STEVE POND: What you hear is a very marked difference between using expressive timbres and adhering to the melody as written. So you get a sense of a major aesthetic difference between the rhythm and blues tradition as it evolved in the black popular music community and its parallel in the mainstream white-dominated popular music industry. So there's an aesthetic in place-- an important aesthetic-- a raspy kind of tone quality that conveys deep emotion, playfulness with the melody, so that you're signifying on it, the idea of using close harmony as a background, as well as the use of instrumentation that happens in a gospel church-- piano, organ, joined with choral sounds and introducing electric guitar, electric bass, and drums.
Now this dovetails with another style of rhythm and blues.
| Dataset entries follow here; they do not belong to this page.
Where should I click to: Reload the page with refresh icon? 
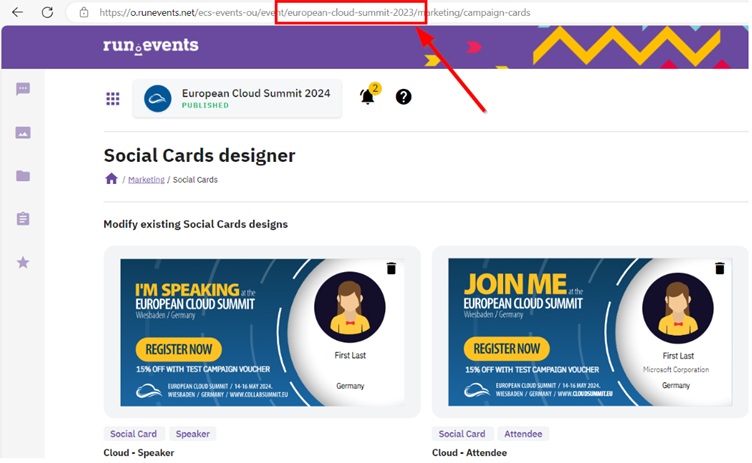47,12
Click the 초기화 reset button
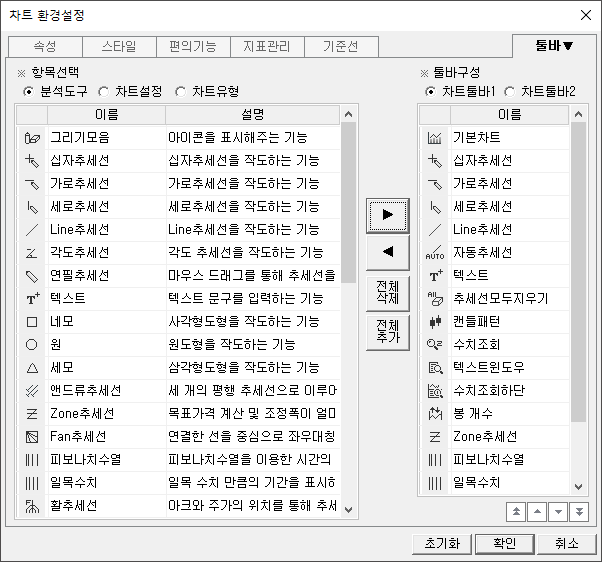 click(441, 544)
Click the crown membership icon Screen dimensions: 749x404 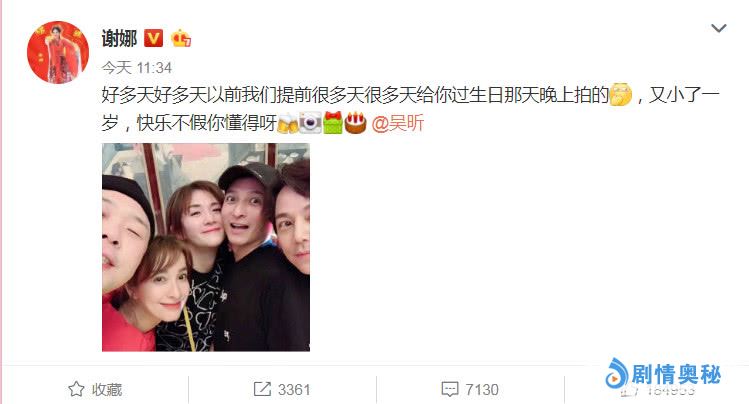coord(181,38)
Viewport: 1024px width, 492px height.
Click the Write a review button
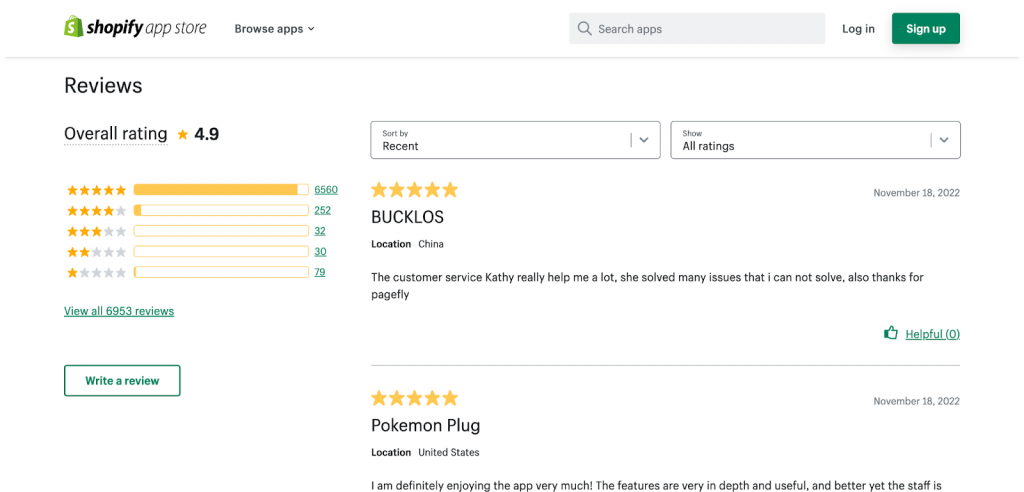click(122, 380)
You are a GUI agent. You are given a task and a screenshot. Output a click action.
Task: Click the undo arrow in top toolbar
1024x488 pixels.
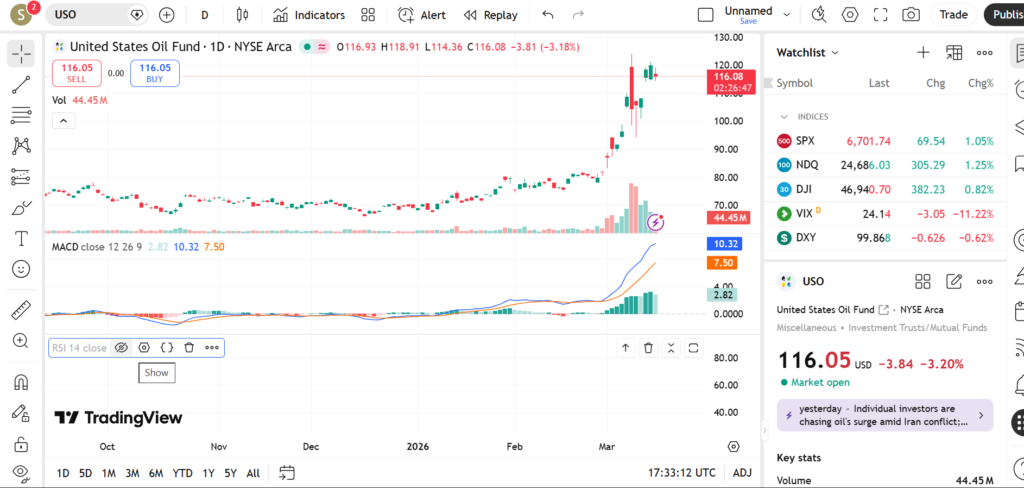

We're starting to see this is a conglomeration of different styles. The jump bands that rose in the 1940s also make use of very similar kinds of instrumentation and certainly similar approaches to making music.
In this study room, Steve Pond explores the musical roots of Rhythm and Blues - from the influences of jazz, early blues and gospel music, to the Jump Bands and "Boogie-woogie" music of the forties. Learn how the societal, political and musical changes after World War II shaped the record industry and the emergence of modern day Rhythm and Blues music.
This video is part 3 of 6 in the Where did R&B come from? series.